───── Data provided ─────

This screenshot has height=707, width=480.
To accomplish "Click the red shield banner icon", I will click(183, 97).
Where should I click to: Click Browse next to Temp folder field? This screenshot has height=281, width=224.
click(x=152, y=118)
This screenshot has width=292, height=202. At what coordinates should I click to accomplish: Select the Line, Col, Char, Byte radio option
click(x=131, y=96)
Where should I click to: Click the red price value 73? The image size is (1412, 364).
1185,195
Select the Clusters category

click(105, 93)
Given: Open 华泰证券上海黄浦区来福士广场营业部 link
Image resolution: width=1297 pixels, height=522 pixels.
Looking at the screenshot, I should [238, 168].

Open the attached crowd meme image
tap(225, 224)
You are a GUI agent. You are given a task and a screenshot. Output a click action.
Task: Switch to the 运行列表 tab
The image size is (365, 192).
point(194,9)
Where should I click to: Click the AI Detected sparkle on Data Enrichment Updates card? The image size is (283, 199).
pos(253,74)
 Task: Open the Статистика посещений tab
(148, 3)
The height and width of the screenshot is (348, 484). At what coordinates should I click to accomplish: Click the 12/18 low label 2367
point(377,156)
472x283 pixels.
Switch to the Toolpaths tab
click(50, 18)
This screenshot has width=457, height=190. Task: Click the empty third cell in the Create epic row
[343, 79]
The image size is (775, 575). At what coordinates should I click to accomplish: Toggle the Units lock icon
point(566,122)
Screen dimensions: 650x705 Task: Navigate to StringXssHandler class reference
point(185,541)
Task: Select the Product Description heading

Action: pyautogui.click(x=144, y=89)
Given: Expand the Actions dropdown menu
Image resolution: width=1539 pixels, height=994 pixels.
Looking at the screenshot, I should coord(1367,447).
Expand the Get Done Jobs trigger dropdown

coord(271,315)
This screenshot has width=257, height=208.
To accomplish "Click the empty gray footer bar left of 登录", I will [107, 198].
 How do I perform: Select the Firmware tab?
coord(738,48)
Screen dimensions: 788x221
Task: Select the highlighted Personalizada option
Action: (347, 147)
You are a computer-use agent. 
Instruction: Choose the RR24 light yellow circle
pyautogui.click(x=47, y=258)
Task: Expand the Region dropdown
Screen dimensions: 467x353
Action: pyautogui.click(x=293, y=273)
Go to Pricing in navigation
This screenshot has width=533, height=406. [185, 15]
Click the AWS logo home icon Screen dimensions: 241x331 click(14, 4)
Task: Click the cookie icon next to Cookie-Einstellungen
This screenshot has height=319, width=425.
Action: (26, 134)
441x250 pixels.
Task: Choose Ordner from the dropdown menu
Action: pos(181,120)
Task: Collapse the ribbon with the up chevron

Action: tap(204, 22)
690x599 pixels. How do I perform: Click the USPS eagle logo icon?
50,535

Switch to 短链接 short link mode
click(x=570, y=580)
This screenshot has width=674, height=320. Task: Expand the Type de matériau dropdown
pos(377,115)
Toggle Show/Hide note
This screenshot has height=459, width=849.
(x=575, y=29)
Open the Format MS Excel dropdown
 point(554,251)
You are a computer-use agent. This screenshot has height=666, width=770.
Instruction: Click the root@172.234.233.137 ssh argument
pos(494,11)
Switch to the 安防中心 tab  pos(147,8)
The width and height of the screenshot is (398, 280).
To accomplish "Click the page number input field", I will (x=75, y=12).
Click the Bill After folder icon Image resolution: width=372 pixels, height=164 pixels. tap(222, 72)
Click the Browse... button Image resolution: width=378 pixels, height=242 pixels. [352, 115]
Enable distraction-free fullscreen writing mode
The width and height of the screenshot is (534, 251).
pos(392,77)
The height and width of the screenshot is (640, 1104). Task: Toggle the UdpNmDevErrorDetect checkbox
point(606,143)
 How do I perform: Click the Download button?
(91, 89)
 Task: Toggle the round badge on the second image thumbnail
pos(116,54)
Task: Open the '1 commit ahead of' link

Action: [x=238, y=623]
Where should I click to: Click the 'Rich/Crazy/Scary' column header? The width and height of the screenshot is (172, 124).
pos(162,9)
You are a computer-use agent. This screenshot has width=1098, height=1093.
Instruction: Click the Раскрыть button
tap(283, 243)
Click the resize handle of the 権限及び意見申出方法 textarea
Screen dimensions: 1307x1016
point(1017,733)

─────

Tell how many lines in the entries contain the string "computer". Give the number and nothing more.

:: Exercise output ::
3